Let’s start with the pessimist side. There’s the whole “midlife crisis” phenomenon. The idea being that you do something drastic and ill-advised, much to the chagrin of your significant other, especially. I’m thinking of the grand scheme of things. I look back at my life and think about all my dreams and aspirations up to this point in my life. I think about all the jobs I had throughout my career. Honestly, I thought I would have an actual “career” rather than just a job. I would spend my time either writing full-time or be in a position where I could write more often than I do. I thought I would have the money to pay back my debts, have such valued possessions like a Corvette and a big house. I thought I would have the perfect life with my wife and kids and that I would be in relatively good shape. Not everything has come to fruition. But this is where my perception is skewed. I’m only looking at the materials. The things and concepts society uses to measure your success as a human being.

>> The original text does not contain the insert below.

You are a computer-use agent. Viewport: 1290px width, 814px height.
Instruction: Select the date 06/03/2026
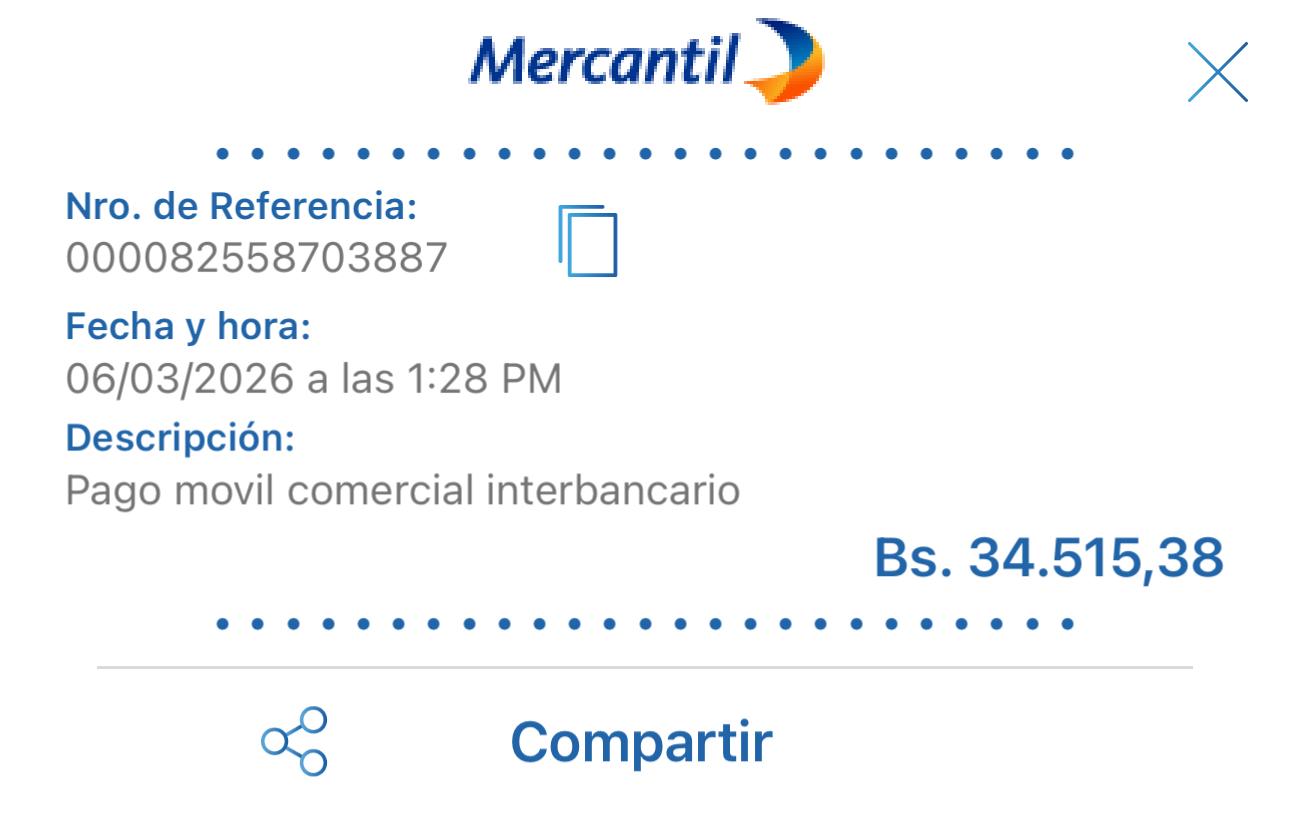[180, 379]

And now, let’s be optimistic. Sure, I may not be the healthiest person out there. (Who really is?) Yes, I have mental issues, as I have discussed before on this blog. But I’m taking steps to not just manage, but not let such issues define my character. I have a loving family. My wife and I are going on fourteen years of marriage. I have the best children in the world. They have strong personalities that make them unique. And I couldn’t be more proud of them and all they have become. And I know that they will become healthy, well-rounded children of mine.
So, let’s discuss the things that “make the world go round.” My job. I’ve been at my job for nearly fifteen years. That’s the longest I’ve been in any job. It took some time to get to where I’m at. While I’m not in a position of authority, I’m happy with the work that I do; being around technology and interacting with people. Sometimes, I get disgusted with the complaints I hear from customers due to reasons beyond my control. But I’m happy to help resolve the issues customers have.
Next thing, material possessions. So I don’t have the Corvette I wanted. My wife and I crack on each other about giving expensive cars away to other people. It actually is humorous. And there’s relief in the fact that the costs to maintain “Silver Bonnie” are not astronomical. I’m renting a house, but the size is maintainable for our family. And I have some “toys”—a laptop, a PS4, and an iPhone 8 Plus—that I got from shopping around for deals.
Overall, I say I have a pretty fulfilling life. The thought of turning forty is not dramatic and overwhelming. The fact that I’ve made to this point is by the grace of God. I have what I have because of Him, hard work, and the support of family and friends. So what if my life is not how I pictured it to be. The experiences are what matter most; those that I am able to share with my family.
So, a toast to being forty and the hope of celebrating forty more and beyond!!